A ground-breaking paper details how our modern human behaviour is causing us to consume our natural resources at rates faster than they can be replenished, while also creating waste in excess of what the Earth can assimilate.
The authors name and frame this existential threat the ‘Human Behavioural Crisis’ and propose that the crisis, which stems from maladaptive human behaviours, be recognised globally as a critical intervention point for tackling ecological overshoot (and its symptoms like climate change).
The authors, led by New Zealand-based conservationist, Joseph Merz, of the Merz Institute, demonstrate that our previously adaptive human impulses have been exploited for-profit to the point that the resultant behaviours have become extremely maladaptive, threatening complex life on Earth.
Mertz said, “In this paper, we use the term ‘behavioural crisis’ specifically to mean the consequences of the innate suite of human behaviours that were once adaptive in early hominid evolution, but have now been exploited to serve the global industrial economy.” This exploitation has accumulated financial capital – sometimes to absurd levels – for investors and shareholders, and generated manufactured capital (‘human-made mass’) that now exceeds the biomass of all living things on Earth. Significantly manipulated by the marketing industry, which several of us represent, these behaviours have now brought humanity to the point where their sheer scale – through our numbers, appetites and technologies – is driving ecological overshoot and threatening the fabric of complex life on Earth”
This ‘human behavioural crisis’ highlights the need not to address just the symptoms of ecological overshoot like climate change, but the drivers and enablers of the behaviours that are causing it.
Co-author, Mike Joy said, “As an ecologist trying to understand the ecocidal tendencies of humankind, I have become ever more aware of the crucial importance of understanding the drivers of human behaviour”.
The paper came about after Merz noticed that there was very little research or literature explicitly focused on behaviour regarding our current ecological predicament. He and his colleagues believe that looking at this issue through a behavioural lens more easily exposes the root causes of our outlandish appetites.
Mertz said, “The current emphasis for overshoot intervention is resource intensive (e.g. the global transition to renewable energy) and single-symptom focussed. Indeed, most mainstream attention and investment is directed towards mitigating and adapting to climate change. Even if this narrow intervention is successful, it will not resolve the meta-crisis of ecological overshoot, in fact, with many of the current resource-intensive interventions, it is likely to and more effective than physical ones.”
Merz explains, “We can choose where we intervene with threats like overshoot and climate change. Do we intervene downstream at a symptom level by still enabling our ever-increasing and often absurd appetites, or do we address the drivers of those appetites – the ultimate drivers of the behavioural crisis?

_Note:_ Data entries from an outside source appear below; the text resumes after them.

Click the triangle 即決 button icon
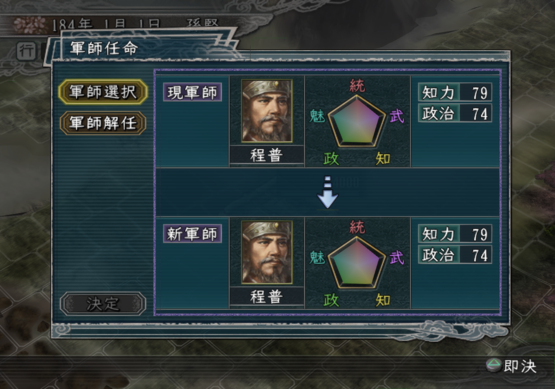The width and height of the screenshot is (555, 389). pyautogui.click(x=493, y=366)
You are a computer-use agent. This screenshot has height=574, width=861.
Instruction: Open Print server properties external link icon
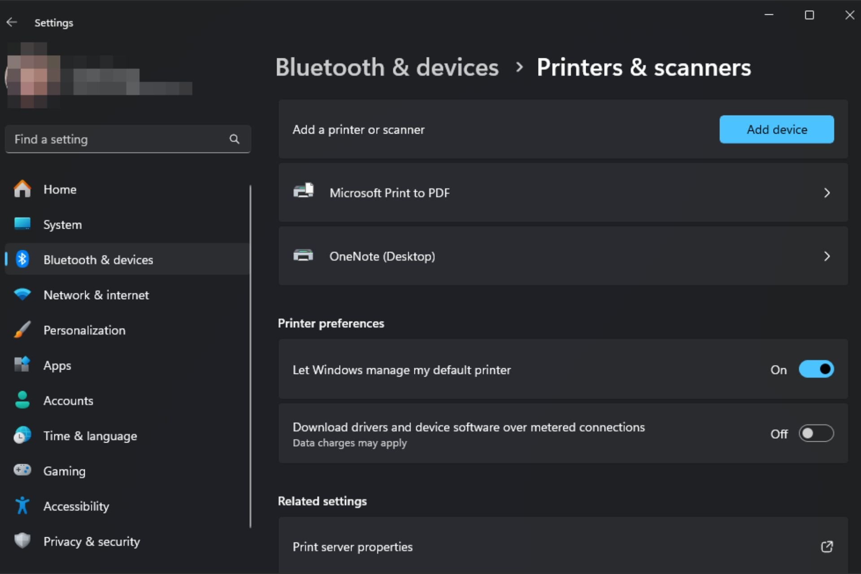[826, 547]
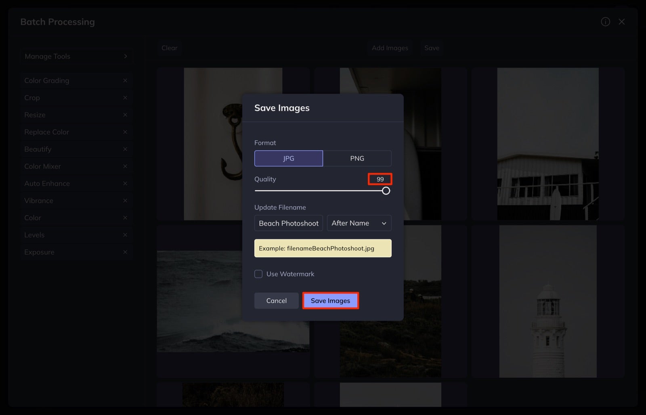Open the info tooltip in the top right
646x415 pixels.
[x=605, y=22]
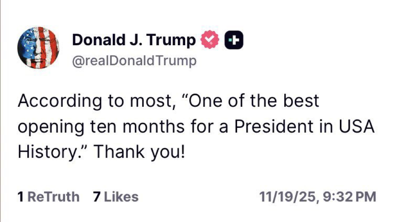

“We must work to create new social norms that bring our appetites and behaviours back within planetary boundaries. The best thing is, for many of us it doesn’t have to hurt. Many people living in affluent countries exist so far beyond sufficiency it’s possible to maintain good living standards on a fraction of their current energy use.”

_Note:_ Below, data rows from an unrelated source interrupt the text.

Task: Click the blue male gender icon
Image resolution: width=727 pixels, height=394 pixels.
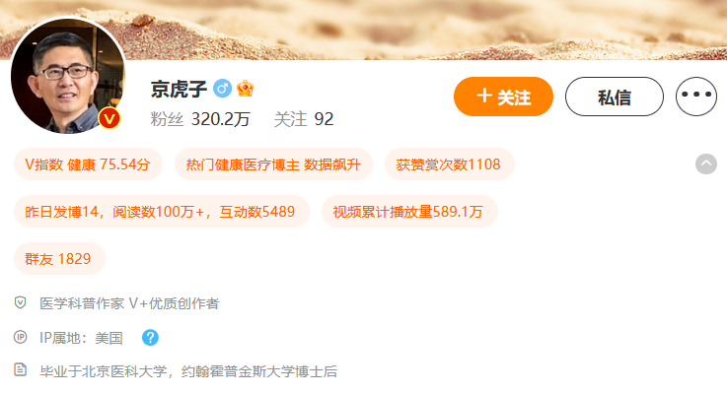Action: (x=222, y=88)
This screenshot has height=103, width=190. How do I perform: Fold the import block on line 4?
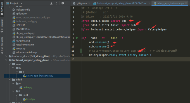(82, 21)
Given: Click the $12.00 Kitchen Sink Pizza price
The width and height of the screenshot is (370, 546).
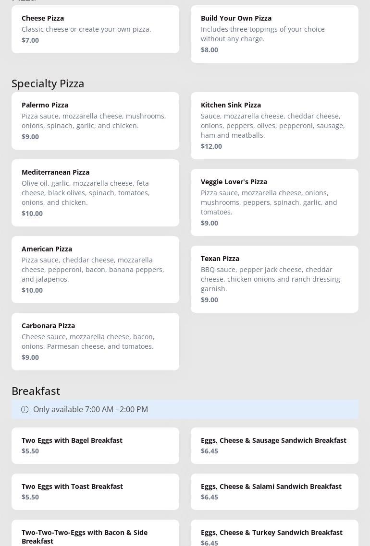Looking at the screenshot, I should [x=211, y=146].
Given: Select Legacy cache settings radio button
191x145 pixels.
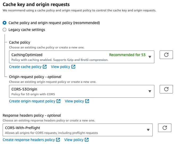Looking at the screenshot, I should click(x=5, y=30).
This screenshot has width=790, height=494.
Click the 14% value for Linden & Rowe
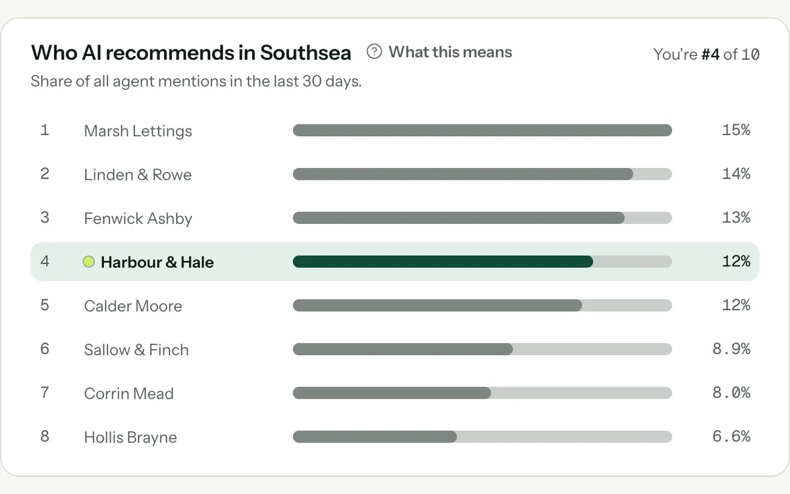tap(736, 174)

Merz suggests that the findings in the paper are vital in that they highlight a critical intervention point and thus have the potential to increase the likelihood of humanity successfully addressing the issue of overshoot (and its symptoms like climate change).
Co-author Mat Maroni says, “This paper is a call to action. It is a new way to frame an issue that deserves a better conversation. To address anthropogenic ecological overshoot (and with it, climate change), we can start by re-framing the collective social norms that drive it. Good things will happen when we find new ways to connect scientists and storytellers.”
The clock is ticking not only because the health of the natural systems upon which we are utterly dependent is deteriorating but also because broad scale interventions are only possible when a society holds together and is capable of coherent action. As the effects of overshoot worsen, the likelihood of societal breakdown increases.
Given this urgency, the paper concludes with a call for:
- Increased attention on the behavioural crisis as a critical intervention point for addressing overshoot and its myriad symptoms.
- Increased interdisciplinary collaboration between the social and behavioural science theorists and practitioners, advised by scientists working on limits to growth and planetary boundaries.
- Additional research to develop a full understanding of the many dimensions of the behavioural crisis (including the overwhelming influence of power structures) and how it can best be addressed.
- An emergency, concerted, multidisciplinary effort to target the populations and value levers most likely to produce rapid global adoption of new consumption, reproduction and waste norms congruent with the survival of complex life on earth.
- Increased interdisciplinary work to be carried out in directing, understanding and policing widespread behaviour manipulation.
The paper concludes, “In summary, the evidence indicates that anthropogenic ecological overshoot stems from a crisis of maladaptive human behaviours which have been distorted and extended to the point where they now threaten the fabric of complex life on earth. Simply, we are trapped in a system built to encourage growth and appetites that will end us.”